As millions of Americans struggle to find work in the wake of the Great Recession, politicians from both parties look to regulation in search of an economic cure. Some claim that burdensome regulations undermine private sector competitiveness and job growth, while others argue that tough new regulations actually create jobs at the same time that they provide other benefits. Does Regulation Kill Jobs? reveals the complex reality of regulation that supports neither partisan view. Leading legal scholars, economists, political scientists, and policy analysts show that individual regulations can at times induce employment shifts across firms, sectors, and regions—but regulation overall is neither a prime job killer nor a key job creator. The challenge for policymakers is to look carefully at individual regulatory proposals to discern any job shifting they may cause and then to make regulatory decisions sensitive to anticipated employment effects. Drawing on their analyses, contributors recommend methods for obtaining better estimates of job impacts when evaluating regulatory costs and benefits. They also assess possible ways of reforming regulatory institutions and processes to take better account of employment effects in policy decision-making.
****
◆ EXERCISE SET
• 1. What does the regulation and jobs description say about the overall effect of regulation on employment?
• 2. Write a continuation of the regulation and jobs description, starting right after its final sentence.
The material that comes after this text has nothing to do with it.

◆ SOURCE MATERIAL
****
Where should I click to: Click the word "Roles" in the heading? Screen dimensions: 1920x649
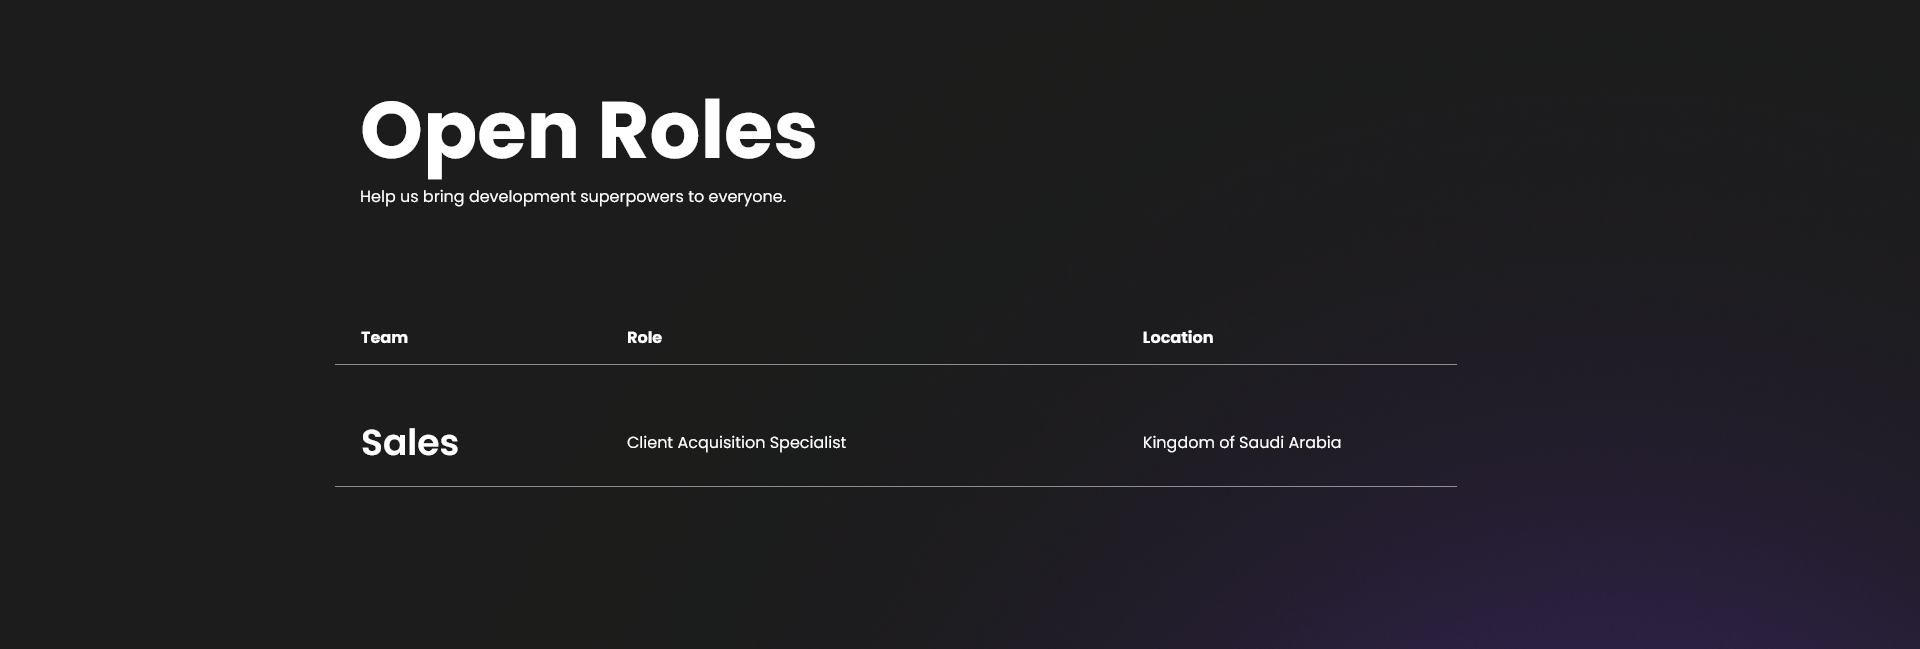click(707, 131)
****
◆ OUTPUTS BY TASK
• 1. Regulation overall is neither a prime job killer nor a key job creator.

• 2.
Does Regulation Kills Jobs? tackles what has become a heated partisan issue with exactly the kind of careful analysis policymakers need in order to make better policy decisions, providing insights that will benefit both politicians and citizens who seek economic growth as well as the protection of public health and safety, financial security, environmental sustainability, and other civic goals.
Contributors: Matthew D. Adler, Joseph E. Aldy, Christopher Carrigan, Cary Coglianese, E. Donald Elliott, Rolf Färe, Ann Ferris, Adam M. Finkel, Wayne B. Gray, Shawna Grosskopf, Michael A. Livermore, Brian F. Mannix, Jonathan S. Masur, Al McGartland, Richard Morgenstern, Carl A. Pasurka, Jr., William A. Pizer, Eric A. Posner, Lisa A. Robinson, Jason A. Schwartz, Ronald J. Shadbegian, Stuart Shapiro.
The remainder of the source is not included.